El doctor Roberto Abusleme me contó que cuando faltaban unos setecientos metros para alcanzar la cumbre del monte Aconcagua (6.962 m.s.n.m.), el pasado jueves 24 de enero, la marcha se hizo muy difícil.
Me dijo: «Yo daba un paso y respiraba, daba otro paso y respiraba. No podía avanzar dos trancos con una sola inspiración, a causa del aire enrarecido. Era algo increíble, que uno aquí en la ciudad ni siquiera toma en cuenta».
Gracias a que salieron muy temprano del último campamento base a 6.200 metros, con mochilas muy livianas y sólo con lo indispensable, pudieron coronar la cima alrededor de las 02:25 PM.
«Fue tal la emoción de estar ahí arriba que uno ni siquiera mira el reloj ─me dijo y prosiguió─: uno se abraza, toma fotografías, mira alrededor y comienza a pensar en el regreso rogando que el tiempo se mantenga bueno».
Hizo un cálculo a la rápida y me contó que permanecieron en el techo de las Américas un rato corto.

## Datos listados
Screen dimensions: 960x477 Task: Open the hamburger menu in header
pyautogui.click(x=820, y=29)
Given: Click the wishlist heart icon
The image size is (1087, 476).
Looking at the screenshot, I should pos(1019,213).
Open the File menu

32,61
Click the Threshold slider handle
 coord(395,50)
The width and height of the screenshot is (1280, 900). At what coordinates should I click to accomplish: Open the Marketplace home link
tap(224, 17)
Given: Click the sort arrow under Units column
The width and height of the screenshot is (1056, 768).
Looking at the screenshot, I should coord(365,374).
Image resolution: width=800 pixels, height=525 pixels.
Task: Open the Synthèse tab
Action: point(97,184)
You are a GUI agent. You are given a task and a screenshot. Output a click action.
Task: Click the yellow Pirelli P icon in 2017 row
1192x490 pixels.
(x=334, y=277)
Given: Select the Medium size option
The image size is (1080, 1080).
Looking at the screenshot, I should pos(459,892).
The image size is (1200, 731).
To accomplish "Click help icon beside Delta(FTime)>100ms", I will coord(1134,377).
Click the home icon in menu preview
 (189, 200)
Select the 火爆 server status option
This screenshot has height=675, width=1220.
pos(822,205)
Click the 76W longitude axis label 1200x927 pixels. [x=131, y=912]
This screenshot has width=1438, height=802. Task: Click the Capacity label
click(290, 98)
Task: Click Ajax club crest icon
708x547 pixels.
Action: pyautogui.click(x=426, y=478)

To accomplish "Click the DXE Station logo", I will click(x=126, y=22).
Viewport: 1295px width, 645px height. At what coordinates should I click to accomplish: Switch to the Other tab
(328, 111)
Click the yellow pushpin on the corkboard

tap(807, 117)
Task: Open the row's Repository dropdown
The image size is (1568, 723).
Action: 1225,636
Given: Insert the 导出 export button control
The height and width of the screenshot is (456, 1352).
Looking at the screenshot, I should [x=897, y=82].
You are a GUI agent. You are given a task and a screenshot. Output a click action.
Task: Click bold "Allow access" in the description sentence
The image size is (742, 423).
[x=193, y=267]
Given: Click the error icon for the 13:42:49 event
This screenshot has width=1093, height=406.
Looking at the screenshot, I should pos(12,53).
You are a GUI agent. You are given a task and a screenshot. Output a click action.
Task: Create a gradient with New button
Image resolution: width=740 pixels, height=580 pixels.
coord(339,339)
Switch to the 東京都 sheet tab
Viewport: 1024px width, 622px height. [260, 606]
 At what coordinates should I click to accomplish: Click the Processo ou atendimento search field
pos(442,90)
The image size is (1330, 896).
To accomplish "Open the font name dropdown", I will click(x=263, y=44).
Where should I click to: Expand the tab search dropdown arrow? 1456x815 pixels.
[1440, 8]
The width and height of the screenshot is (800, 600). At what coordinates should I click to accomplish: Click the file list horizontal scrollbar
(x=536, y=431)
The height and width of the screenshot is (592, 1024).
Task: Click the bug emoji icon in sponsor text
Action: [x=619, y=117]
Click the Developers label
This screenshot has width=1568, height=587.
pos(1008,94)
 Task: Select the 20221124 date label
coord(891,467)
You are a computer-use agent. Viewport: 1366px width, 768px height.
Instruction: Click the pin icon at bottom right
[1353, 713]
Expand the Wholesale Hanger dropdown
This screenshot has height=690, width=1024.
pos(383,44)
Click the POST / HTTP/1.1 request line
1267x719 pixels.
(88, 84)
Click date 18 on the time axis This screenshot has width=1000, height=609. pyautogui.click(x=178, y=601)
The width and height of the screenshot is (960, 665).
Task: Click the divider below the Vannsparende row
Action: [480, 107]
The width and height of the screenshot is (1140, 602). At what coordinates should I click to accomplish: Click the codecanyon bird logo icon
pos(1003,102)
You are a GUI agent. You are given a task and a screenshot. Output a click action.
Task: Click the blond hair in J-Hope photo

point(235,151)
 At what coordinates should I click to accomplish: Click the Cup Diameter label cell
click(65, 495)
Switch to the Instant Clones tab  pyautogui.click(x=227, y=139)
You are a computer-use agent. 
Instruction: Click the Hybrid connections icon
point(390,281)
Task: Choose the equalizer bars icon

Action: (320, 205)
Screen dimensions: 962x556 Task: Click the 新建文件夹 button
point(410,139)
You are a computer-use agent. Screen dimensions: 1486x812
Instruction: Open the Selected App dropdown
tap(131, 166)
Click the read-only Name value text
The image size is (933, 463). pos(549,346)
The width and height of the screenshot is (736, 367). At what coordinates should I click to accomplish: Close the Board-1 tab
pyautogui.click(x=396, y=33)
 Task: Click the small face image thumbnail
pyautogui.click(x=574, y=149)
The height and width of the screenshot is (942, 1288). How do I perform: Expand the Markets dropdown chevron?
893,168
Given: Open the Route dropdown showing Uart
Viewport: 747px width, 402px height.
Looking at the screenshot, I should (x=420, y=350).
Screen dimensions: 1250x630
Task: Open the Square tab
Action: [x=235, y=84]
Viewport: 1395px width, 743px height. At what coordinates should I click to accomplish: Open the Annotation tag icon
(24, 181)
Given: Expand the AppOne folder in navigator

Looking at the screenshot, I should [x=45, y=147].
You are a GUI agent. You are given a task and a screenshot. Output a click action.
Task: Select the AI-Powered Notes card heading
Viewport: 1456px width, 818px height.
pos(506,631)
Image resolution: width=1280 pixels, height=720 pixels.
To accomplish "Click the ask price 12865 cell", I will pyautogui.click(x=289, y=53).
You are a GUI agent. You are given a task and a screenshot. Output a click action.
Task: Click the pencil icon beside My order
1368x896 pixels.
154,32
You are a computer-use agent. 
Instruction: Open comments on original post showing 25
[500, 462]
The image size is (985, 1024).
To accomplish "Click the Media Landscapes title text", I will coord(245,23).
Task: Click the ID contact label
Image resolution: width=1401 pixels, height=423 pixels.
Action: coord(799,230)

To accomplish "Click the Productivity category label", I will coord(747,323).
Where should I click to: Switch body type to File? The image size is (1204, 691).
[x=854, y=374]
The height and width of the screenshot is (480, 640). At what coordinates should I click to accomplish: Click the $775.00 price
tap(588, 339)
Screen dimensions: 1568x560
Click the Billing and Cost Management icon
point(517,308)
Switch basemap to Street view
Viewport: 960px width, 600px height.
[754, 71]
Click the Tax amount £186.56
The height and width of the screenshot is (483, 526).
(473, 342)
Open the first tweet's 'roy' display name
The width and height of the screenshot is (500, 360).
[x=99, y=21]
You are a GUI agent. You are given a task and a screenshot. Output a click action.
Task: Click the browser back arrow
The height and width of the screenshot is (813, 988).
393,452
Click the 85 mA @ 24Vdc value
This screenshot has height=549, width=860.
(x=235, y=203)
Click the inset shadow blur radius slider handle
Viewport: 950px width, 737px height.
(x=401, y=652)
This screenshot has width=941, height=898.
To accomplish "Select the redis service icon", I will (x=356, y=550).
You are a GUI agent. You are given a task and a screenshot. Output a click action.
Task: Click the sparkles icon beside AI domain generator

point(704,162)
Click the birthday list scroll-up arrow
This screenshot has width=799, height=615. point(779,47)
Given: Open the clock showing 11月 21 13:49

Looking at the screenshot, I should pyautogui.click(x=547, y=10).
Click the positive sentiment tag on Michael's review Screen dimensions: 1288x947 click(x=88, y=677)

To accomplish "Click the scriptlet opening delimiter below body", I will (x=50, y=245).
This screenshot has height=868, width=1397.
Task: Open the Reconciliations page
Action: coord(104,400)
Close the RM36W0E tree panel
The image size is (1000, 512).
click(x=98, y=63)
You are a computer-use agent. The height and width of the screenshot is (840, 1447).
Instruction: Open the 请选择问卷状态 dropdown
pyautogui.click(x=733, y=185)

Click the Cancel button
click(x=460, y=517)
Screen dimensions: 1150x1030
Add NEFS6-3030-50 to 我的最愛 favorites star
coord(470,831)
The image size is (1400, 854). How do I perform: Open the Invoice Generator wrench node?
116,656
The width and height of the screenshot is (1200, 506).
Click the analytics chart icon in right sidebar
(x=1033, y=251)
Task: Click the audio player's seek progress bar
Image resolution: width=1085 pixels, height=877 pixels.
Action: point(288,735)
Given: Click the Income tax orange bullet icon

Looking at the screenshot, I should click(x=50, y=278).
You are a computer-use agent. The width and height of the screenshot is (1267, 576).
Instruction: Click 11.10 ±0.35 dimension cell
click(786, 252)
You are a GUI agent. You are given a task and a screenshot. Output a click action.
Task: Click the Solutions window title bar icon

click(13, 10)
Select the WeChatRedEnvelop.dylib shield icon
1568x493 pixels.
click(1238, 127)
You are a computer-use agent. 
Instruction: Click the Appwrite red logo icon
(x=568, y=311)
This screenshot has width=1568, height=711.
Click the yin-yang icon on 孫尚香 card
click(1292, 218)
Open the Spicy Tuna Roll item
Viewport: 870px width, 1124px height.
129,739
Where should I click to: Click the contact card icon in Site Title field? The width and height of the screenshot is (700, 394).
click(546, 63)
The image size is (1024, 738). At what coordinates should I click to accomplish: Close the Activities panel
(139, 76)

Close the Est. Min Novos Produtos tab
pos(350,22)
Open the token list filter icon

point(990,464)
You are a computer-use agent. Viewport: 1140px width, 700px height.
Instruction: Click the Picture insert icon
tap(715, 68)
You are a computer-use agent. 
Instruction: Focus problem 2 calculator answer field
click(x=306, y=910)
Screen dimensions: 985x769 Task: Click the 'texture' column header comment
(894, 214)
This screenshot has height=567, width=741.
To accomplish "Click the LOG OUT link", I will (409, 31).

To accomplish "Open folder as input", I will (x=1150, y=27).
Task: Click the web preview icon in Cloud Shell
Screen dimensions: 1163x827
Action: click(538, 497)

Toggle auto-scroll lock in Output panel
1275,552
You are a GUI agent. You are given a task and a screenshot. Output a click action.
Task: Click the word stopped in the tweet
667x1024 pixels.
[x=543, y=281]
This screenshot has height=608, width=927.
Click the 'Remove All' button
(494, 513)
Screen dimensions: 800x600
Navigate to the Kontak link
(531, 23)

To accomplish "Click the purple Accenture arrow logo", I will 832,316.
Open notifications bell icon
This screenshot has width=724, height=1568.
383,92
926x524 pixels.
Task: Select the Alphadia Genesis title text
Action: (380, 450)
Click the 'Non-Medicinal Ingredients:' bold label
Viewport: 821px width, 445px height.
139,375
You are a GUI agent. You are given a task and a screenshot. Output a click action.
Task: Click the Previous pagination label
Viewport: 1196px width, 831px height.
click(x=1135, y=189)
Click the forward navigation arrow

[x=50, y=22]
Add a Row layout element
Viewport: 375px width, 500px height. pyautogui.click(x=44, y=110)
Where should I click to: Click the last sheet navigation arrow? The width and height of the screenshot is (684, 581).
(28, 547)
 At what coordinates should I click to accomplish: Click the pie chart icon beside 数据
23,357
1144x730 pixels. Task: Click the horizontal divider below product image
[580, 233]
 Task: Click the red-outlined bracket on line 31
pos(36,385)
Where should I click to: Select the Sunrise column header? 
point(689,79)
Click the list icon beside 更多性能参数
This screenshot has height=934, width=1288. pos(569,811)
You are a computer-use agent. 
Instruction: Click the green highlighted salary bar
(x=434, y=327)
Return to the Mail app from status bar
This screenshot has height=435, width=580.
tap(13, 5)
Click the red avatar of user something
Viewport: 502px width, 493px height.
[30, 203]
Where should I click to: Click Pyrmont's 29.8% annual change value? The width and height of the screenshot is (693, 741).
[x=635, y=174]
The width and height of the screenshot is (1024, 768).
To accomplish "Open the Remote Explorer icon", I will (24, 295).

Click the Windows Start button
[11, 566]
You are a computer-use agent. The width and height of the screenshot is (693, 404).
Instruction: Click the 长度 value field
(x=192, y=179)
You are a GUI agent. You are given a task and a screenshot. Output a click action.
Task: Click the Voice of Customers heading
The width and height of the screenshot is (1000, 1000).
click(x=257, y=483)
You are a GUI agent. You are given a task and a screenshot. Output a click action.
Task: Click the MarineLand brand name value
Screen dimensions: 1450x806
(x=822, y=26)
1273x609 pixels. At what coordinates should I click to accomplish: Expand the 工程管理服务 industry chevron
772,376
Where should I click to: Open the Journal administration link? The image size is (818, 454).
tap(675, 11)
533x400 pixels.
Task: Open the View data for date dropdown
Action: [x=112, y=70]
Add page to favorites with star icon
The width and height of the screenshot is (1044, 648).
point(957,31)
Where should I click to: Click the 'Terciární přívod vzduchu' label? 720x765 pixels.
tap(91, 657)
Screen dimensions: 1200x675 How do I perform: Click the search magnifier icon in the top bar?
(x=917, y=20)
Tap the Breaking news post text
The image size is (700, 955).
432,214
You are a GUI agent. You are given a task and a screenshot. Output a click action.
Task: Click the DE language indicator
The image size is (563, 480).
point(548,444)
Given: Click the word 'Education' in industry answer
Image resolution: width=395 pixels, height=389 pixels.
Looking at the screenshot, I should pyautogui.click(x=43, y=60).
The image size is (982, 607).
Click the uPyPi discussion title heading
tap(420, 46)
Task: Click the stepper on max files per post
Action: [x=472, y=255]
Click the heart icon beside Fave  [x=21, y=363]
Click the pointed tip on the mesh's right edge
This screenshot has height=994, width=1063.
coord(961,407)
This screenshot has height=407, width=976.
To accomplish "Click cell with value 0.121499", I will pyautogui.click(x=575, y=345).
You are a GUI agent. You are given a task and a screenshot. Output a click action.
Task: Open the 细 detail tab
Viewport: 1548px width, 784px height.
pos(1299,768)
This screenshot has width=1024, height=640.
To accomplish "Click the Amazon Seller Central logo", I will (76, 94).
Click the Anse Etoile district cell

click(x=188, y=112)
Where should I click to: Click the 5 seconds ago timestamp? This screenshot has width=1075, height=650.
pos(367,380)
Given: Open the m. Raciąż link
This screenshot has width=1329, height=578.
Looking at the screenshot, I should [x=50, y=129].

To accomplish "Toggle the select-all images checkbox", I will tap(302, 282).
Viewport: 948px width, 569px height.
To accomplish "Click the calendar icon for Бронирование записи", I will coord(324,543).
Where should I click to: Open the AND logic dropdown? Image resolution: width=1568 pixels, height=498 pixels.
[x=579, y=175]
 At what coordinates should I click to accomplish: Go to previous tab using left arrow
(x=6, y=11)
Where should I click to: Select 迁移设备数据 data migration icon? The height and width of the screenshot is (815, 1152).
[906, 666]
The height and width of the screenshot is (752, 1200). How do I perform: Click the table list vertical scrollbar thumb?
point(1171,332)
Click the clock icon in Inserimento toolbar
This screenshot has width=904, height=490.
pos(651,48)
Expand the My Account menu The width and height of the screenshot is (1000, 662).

## Tarea por realizar
Escribe la continuación del relato sobre el ascenso al Aconcagua, empezando después de su última oración.

## Resultado de la tarea
Estaban en eso, gozando del fin exitoso de su proyecto, cuando uno de sus compañeros de marcha, el informático Marcelo Arriagada, les advirtió al resto que una masa de nubes estaba subiendo detrás de ellos. El tiempo atmosférico a esas altitudes es impredecible, sorpresivo y veleidoso. No es un juego. De modo que, a tomar las últimas fotos, las imágenes de video y a comenzar el regreso.
Tienen mucho que contar mis amigos de la Asociación Chilena de Seguridad, que se propusieron subir al Aconcagua, se entrenaron durante un año y lograron llegar al sitio más alto del continente, uno de los siete montes del mundo más apetecidos por los montañistas.
En la foto de arriba, captada en la cumbre, el doctor Abusleme con sus bigotes congelados, el doctor Héctor Rocco, Marcelo Arriagada, Osvaldo Valenzuela y el guía de montaña Jaime Cartagena.